Continue the passage about doing craft projects and baking with kids, starting after its last sentence.

● **Reading text**
+---+
This is one reason why I love Sunday school and library programs -- they have simple little crafts all set to go. For some reason, I cannot bring myself to do it myself -- I have in the past, especially when we did a playgroup where the host provided an activity. However, this quickly fell by the wayside as we moms decided that we really needed time to chat with each other and the kids play just fine on their own (and didn't necessarily get anything from the activity anyway).

The one area where I can, sometimes, do a 'project' with my kids is baking. Though I don't like to have fattening sweets in the house for me, or a meal alternative for my kids (especially my oldest who seems to subsist on air, but will gladly scarf down cookies if we have them). We recently made Rebecca's muffins. Yum.

What I really need to get in gear with is sewing -- Suzanne needs help with that and could probably use some direction from me. I'll put it on my 'to do' list.
+---+
● **Source material**
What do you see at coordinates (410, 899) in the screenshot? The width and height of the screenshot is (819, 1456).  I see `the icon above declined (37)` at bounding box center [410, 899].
+---+
● **Output below**
Saturday, October 22, 2005

What Love Isn't, What Love Is

My eldest was feeling a bit insecure this morning, so I explained to her that love doesn't stop, "its not like a faucet that you can just turn off."

Mr. Unclimber added, "right, but the water eventually goes cold."

I pondered this awhile, amused by my husband's wit. Breakfast was eaten, the children left to play in another room. I complemented DH on his humor.

He continued the thread, saying: Its like taking a shower, and suddenly the water gets cold and you wonder if someone is running the washing machine and whether the water will get warm again.

I said: But it doesn't and you've got shampoo in your hair

He said: You rub your eyes trying to get it out

I said: but you can't and the shampoo stings. The burning of your eyes contrasts with the icy water pounding on your back. Then you wander around, cursed and blind, like Oedipus, only you never [bleep]ed your mother.

Ah, yes, the endless romance of raising small children...
I love building our home library. I enjoy going to used book sales and buying anything I think might be useful or interesting. Some time ago, I picked up a science textbook by a Christian publisher and often used by homeschoolers who take a more traditional approach to homeschooling. While I'm not homeschooling primarily for religious reasons and am not a "Christian," I am a Christian and have no problem appreciating the wonder of Creation and giving thanks to God.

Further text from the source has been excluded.